We are asked to compute $\text{Var}(X + 2Y)$ given the following information:

• $\text{Corr}(X, Y) = \frac{1}{221}$
• $\text{Var}(X) = 1$
• $\text{Var}(Y) = 2$

Step 1: Formula for Variance of a Linear Combination

For two random variables $X$ and $Y$, the variance of a linear combination $aX + bY$ is given by: $\text{Var}(aX + bY) = a^2 \text{Var}(X) + b^2 \text{Var}(Y) + 2ab \text{Cov}(X, Y)$ In our case, we want to compute $\text{Var}(X + 2Y)$. Here:

• $a = 1$ (coefficient of $X$)
• $b = 2$ (coefficient of $Y$)

So, the formula becomes: $\text{Var}(X + 2Y) = 1^2 \text{Var}(X) + 2^2 \text{Var}(Y) + 2 \cdot 1 \cdot 2 \cdot \text{Cov}(X, Y)$

Step 2: Use Given Values

We have $\text{Var}(X) = 1$, $\text{Var}(Y) = 2$, and we know the correlation coefficient between $X$ and $Y$ is: $\text{Corr}(X, Y) = \frac{\text{Cov}(X, Y)}{\sqrt{\text{Var}(X) \cdot \text{Var}(Y)}}$ Substituting the known values: $\frac{1}{221} = \frac{\text{Cov}(X, Y)}{\sqrt{1 \cdot 2}} = \frac{\text{Cov}(X, Y)}{\sqrt{2}}$ Thus, solving for $\text{Cov}(X, Y)$: $\text{Cov}(X, Y) = \frac{\sqrt{2}}{221}$

Step 3: Calculate $\text{Var}(X + 2Y)$

Substituting all values into the variance formula: $\text{Var}(X + 2Y) = 1^2 \cdot 1 + 2^2 \cdot 2 + 2 \cdot 1 \cdot 2 \cdot \frac{\sqrt{2}}{221}$ $\text{Var}(X + 2Y) = 1 + 8 + 4 \cdot \frac{\sqrt{2}}{221}$ Approximating $\frac{\sqrt{2}}{221} \approx 0.0064$: $\text{Var}(X + 2Y) = 1 + 8 + 4 \cdot 0.0064 = 9 + 0.0256 = 9.0256$

Thus, the variance of $X + 2Y$ correct to three decimal places is: $\boxed{9.026}$

Would you like more details, or do you have any other questions?

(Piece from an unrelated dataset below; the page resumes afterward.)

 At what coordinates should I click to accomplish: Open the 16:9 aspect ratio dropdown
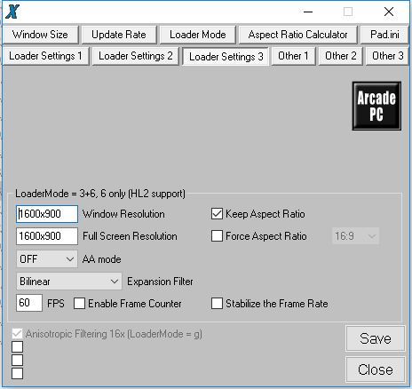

Here are 5 related questions for practice:

1. How does the correlation coefficient affect the covariance between two variables?
2. How would the result change if $\text{Var}(Y)$ were increased to 3?
3. What happens to the variance if $X$ and $Y$ are independent (i.e., $\text{Corr}(X, Y) = 0$)?
4. How do we compute the covariance if the correlation coefficient is negative?
5. What is the formula for the variance of a sum of three random variables?

Tip: The correlation coefficient is always between -1 and 1 and indicates the strength and direction of a linear relationship between two variables.